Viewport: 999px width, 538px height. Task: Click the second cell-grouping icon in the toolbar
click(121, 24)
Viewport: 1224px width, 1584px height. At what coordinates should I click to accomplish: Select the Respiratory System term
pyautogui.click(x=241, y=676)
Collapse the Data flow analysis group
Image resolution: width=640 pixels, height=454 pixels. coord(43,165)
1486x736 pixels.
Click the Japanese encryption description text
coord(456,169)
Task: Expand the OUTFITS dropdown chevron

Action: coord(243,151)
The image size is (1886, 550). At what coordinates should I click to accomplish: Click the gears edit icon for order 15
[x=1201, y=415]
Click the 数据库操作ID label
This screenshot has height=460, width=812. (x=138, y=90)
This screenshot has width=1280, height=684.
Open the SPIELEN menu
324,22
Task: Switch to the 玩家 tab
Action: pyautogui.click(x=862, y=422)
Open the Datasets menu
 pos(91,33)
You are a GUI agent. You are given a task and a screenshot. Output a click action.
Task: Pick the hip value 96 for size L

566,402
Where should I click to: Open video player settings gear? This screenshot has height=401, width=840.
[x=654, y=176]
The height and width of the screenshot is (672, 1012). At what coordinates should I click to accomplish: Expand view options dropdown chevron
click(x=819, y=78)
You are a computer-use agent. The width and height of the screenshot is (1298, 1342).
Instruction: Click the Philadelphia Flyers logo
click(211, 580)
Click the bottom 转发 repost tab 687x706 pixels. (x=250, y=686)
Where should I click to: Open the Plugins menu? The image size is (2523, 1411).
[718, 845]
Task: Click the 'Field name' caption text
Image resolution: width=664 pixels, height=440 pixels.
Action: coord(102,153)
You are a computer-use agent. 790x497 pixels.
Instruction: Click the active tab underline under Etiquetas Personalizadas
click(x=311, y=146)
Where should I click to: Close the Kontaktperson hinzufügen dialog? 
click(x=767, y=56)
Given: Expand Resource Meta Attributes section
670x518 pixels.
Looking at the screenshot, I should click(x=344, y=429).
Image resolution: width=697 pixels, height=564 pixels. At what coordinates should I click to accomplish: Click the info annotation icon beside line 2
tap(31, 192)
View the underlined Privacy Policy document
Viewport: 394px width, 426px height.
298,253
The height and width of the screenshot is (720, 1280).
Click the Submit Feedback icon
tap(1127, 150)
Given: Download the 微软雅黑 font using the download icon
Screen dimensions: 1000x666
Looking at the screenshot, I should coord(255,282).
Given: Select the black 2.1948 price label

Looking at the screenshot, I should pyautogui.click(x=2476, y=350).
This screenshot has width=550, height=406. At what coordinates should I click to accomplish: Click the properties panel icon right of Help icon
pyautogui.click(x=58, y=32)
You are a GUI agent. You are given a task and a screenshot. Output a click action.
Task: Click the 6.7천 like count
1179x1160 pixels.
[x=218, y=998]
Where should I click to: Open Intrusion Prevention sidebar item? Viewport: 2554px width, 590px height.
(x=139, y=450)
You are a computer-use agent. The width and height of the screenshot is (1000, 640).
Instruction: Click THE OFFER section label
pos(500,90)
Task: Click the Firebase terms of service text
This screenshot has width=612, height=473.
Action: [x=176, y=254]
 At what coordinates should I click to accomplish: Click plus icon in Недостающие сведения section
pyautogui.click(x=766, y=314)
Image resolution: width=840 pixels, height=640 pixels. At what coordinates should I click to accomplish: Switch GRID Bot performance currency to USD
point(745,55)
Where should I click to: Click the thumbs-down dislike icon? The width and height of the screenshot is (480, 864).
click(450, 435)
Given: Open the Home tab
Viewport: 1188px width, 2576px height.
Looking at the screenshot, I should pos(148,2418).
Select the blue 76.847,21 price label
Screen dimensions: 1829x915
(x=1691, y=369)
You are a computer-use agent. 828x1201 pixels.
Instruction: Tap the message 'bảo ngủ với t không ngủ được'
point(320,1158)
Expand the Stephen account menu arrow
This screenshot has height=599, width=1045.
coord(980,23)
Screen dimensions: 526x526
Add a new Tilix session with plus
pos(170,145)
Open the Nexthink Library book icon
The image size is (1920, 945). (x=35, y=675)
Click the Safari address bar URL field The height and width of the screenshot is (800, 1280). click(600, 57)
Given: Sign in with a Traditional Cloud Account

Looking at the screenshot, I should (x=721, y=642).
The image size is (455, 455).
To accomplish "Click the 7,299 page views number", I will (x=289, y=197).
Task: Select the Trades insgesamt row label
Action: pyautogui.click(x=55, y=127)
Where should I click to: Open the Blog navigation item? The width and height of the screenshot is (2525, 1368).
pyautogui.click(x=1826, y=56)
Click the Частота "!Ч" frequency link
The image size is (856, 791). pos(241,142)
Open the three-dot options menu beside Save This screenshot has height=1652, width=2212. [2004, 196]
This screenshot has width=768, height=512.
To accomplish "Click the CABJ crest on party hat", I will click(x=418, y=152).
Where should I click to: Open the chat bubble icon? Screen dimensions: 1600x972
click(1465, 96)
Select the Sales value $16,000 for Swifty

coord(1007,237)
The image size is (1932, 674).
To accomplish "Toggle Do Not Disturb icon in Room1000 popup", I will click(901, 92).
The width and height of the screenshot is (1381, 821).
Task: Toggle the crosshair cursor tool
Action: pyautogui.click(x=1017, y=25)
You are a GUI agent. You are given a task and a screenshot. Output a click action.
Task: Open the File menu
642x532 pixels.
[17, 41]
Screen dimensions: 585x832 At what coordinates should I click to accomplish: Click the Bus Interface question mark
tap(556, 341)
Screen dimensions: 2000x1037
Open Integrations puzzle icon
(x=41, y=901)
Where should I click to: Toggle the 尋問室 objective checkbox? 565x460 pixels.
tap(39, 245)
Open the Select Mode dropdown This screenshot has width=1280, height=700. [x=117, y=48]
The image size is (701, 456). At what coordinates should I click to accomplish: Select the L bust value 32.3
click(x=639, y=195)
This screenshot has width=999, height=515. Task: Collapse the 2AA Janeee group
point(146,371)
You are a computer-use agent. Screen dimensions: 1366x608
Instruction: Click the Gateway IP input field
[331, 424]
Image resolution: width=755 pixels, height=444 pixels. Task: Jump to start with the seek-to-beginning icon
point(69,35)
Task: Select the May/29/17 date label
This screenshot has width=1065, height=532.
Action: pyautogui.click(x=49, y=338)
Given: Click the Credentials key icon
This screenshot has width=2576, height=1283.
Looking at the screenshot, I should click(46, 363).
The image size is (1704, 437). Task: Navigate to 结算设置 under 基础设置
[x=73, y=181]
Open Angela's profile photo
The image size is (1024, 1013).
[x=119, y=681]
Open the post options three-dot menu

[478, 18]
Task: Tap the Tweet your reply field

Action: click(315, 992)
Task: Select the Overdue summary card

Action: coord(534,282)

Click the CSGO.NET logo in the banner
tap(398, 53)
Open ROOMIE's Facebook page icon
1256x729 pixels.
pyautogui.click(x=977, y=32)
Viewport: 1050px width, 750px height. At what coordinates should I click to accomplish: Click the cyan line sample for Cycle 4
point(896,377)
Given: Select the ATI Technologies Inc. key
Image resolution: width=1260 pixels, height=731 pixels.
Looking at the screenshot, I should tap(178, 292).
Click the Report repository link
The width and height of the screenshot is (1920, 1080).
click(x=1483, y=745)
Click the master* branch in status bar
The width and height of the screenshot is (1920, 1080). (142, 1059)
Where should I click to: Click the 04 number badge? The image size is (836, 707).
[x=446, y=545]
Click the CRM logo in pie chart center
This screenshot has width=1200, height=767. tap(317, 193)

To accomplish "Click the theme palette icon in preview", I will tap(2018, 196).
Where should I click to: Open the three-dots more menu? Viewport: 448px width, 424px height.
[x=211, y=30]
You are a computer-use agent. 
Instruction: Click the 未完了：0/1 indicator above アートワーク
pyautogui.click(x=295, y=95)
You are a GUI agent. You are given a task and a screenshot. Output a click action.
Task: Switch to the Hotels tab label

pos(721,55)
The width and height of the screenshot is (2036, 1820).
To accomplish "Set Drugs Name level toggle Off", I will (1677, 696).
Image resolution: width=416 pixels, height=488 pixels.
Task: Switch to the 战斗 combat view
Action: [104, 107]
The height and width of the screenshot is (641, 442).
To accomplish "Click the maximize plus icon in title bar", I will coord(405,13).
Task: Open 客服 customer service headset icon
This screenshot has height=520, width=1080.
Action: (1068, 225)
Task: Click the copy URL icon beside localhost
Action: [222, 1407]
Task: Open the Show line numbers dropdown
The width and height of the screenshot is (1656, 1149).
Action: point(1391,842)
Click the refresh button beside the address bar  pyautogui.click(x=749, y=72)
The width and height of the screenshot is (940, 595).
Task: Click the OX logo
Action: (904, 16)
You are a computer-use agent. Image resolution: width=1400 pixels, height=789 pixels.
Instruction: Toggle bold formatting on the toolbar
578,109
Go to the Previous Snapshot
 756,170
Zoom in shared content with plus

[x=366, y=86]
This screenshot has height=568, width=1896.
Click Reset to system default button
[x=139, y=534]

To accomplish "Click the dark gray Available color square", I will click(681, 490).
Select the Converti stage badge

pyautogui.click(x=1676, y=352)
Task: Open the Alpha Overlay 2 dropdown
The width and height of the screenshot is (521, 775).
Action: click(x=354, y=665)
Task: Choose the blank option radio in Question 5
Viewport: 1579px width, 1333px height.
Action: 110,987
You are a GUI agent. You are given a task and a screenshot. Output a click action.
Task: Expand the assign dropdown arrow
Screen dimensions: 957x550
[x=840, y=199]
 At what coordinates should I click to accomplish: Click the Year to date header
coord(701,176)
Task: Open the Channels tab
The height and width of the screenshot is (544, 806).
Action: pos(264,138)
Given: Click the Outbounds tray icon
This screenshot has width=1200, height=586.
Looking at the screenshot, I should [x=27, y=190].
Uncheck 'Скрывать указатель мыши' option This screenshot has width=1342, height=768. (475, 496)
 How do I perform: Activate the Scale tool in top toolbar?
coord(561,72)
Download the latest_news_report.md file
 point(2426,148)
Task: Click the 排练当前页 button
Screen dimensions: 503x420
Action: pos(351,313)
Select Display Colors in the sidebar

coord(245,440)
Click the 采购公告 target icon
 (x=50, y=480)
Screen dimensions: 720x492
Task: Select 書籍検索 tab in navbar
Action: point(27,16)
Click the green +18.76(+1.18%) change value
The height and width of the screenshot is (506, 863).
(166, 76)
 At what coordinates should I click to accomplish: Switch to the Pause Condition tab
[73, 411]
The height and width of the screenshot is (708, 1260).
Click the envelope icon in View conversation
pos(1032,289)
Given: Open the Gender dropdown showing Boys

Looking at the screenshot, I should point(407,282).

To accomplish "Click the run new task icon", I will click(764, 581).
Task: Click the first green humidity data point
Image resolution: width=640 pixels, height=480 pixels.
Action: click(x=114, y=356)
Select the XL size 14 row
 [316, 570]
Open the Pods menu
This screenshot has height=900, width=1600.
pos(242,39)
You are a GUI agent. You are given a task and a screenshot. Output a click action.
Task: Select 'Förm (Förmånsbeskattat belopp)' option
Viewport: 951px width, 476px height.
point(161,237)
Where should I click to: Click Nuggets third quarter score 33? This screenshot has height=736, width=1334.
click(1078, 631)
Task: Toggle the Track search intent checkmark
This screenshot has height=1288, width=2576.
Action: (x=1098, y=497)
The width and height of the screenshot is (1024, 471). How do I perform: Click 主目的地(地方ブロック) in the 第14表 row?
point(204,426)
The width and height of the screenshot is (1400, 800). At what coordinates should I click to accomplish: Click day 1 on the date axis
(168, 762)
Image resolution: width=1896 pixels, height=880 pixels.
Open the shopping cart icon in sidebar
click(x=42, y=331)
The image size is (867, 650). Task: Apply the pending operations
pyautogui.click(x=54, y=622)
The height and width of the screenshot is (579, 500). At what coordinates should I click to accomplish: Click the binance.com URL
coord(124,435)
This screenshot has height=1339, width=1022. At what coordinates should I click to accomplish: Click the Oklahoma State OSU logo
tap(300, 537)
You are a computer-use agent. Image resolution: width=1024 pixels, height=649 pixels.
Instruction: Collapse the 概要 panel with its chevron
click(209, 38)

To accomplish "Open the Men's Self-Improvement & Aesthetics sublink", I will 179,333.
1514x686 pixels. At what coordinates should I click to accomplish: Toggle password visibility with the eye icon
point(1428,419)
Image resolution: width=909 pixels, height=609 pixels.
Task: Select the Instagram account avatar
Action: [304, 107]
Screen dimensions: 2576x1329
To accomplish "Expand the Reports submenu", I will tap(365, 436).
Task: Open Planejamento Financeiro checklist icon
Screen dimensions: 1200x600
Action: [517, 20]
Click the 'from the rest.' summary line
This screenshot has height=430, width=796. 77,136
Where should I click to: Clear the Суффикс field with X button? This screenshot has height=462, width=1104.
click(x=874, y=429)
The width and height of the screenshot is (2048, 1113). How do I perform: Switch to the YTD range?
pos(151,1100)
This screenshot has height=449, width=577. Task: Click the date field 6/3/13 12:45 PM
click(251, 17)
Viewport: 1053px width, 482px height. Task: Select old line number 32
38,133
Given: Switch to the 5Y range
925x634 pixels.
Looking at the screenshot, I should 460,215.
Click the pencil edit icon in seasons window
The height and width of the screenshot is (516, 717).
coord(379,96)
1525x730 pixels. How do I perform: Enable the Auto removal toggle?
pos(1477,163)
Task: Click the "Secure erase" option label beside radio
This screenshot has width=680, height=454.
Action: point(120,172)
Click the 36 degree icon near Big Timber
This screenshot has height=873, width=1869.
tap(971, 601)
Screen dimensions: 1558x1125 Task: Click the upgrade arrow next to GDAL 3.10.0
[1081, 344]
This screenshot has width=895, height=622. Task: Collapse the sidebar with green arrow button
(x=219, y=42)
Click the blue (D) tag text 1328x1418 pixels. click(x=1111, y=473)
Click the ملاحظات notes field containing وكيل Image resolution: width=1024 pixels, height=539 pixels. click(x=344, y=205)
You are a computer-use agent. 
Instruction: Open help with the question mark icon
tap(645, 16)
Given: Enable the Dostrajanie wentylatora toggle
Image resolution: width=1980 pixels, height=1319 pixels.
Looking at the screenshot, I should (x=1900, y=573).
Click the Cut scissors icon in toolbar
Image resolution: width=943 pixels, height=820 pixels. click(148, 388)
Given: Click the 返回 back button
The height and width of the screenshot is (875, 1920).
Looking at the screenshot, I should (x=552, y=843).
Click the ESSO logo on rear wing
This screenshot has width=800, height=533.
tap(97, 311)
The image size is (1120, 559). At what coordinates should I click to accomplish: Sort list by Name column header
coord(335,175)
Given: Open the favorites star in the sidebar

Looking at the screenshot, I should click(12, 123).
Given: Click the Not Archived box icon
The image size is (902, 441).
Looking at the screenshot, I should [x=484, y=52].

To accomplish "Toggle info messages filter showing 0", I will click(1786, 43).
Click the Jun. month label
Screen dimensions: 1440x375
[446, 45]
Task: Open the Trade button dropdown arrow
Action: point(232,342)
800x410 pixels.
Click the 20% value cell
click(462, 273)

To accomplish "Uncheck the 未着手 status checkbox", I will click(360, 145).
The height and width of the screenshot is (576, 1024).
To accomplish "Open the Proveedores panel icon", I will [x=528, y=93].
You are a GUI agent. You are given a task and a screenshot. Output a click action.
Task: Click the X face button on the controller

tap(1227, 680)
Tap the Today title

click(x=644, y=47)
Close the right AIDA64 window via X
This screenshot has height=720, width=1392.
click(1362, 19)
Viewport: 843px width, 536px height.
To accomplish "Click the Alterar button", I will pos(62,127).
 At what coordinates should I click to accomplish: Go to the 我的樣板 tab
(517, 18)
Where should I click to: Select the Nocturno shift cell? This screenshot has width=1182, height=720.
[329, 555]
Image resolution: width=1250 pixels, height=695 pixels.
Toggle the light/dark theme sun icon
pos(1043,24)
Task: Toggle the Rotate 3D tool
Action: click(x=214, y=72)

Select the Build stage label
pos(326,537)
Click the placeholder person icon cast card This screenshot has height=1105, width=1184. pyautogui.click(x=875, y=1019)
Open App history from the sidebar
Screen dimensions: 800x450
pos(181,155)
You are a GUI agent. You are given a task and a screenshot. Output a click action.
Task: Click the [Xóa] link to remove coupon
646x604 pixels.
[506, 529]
○ ○ ○ ○ ○ ○ ○
| Problem statement |
State how many lines in the rows above contain the string "Download", treating uppercase and lowercase as different, and give only the number.

| Finished task |
2